Great questions, Kim. Here are my thoughts.
at my children’s ages do you repeat the dictation sentence if they didn’t catch it the first time? How fast or how slow do you go?
I try to give short enough phrases that I don’t have to repeat anything (bolstering the habit of attention, you know
). So if the exercise was, say, Book 1, Exercise 59, I would break it up into chunks something like this: “Sherlock Holmes” . . . “had been leaning back” . . . “in his chair” . . . “with his eyes closed” . . . “and his head” . . . “sunk in a cushion.” etc. I try to keep the proper inflection in my voice so each phrase isn’t considered the end (very hard to communicate here in writing!). Basically, I watch my child’s writing closely. When she gets almost to the end of the last word I’ve given her, I feed her the next phrase.

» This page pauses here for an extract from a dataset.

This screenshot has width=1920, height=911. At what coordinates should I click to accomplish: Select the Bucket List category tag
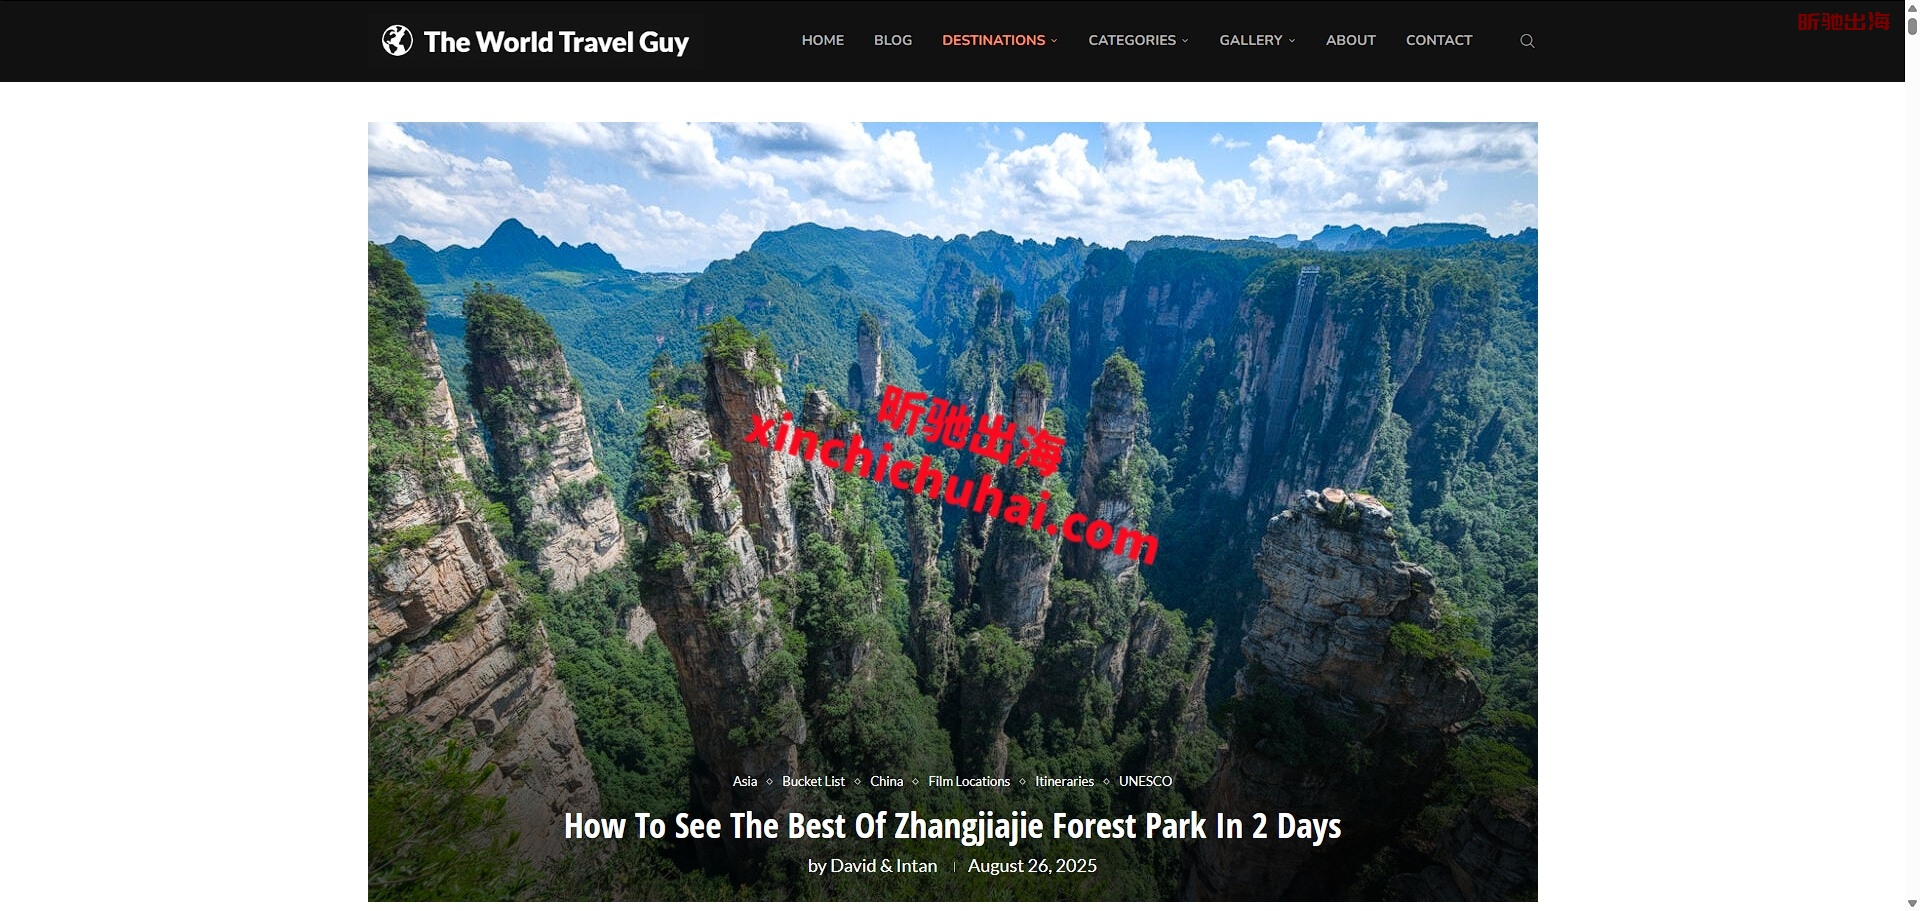(x=813, y=781)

I’d also like to know if you let the child study the passage first and then do dictation with him/her?
Yes, yes, yes!
In the CM method, the goal of dictation is correct spelling. So look over the exercise with your child first and together identify the word(s) that she is not positive she knows how to spell correctly. Those are the words to study. Once she’s sure (and you’re sure) she has learned those spellings, encourage her to look at the rest of the passage too, including the capitalization and punctuation. Then when the passage has been thoroughly prepared, do the dictating and writing part. What you want to avoid is having the child guess at the spelling and potentially see the word misspelled, which is what “cold turkey” dictation can lead to.
CM dictation is almost like the spelling lessons most of us grew up with: look at the list, study the words you don’t know, write the words on a test. But in CM dictation, you’re using interesting ideas and whole thoughts in context rather than a list. Does that help?